A bright yellow Ford Mustang convertible was this week taken 1000 feet up onto the observation deck on the 86th floor of New York’s tallest building as part of the Mustang’s 50th anniversary, recreating a stunt first undertaken by Ford in 1965.

As you can imagine, getting it up there is no mean feat. Six weeks of planning were needed, and Ford enlisted the services of Michigan firm DST Industries, the company also responsible for getting the Mustang up the building in 1965.

“The deck is too high to reach with a portable crane from the street, and the spire that towers more than 400 feet above that narrow deck makes helicopter delivery impossible,” says George Samulski, manager of Ford North America design fabrication, on the challenges.

Therefore taking it up in the lifts was the only solution, for which the car had to be cut up into sections as had happened in the 1960s.

In preparation Ford measured all the lifts and doors in the Empire State Building to see if the Mustang could fit. DST worked on two prototype Mustang convertible bodies to see where the cuts needed to be made.

Once the sections were decided, bespoke rolling carts and wooden crates were made for the individual sections to transport them up to the observation deck.

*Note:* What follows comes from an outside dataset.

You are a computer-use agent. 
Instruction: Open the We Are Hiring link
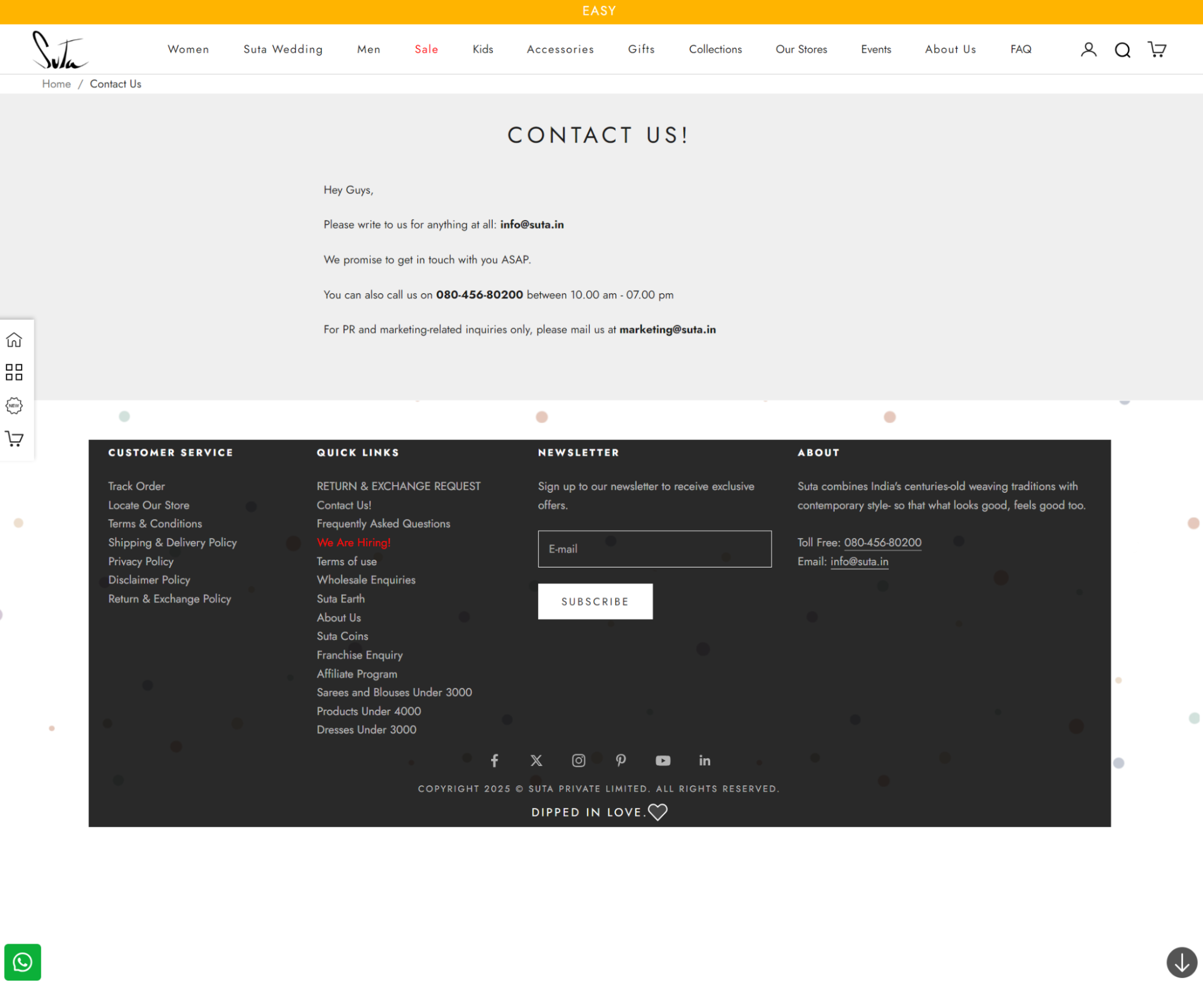(x=353, y=542)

DST even made a wooden mock-up of the smallest lift to make sure the crates fitted, and the sections were weighed to check they didn’t go over the weight limit of the freight lift and two passenger lifts the sections were to travel up.

DST would only have a six-hour window between 2am and 8am when the building’s observation deck was closed to the public to get the Mustang up there and assembled, so several practice runs at its headquarters got the process down to a tee.

They succeeded, and the Mustang is up at the top of the Empire State Building now, before DST moves in on Friday morning to reverse the process in the same six-hour window. Impressive, no?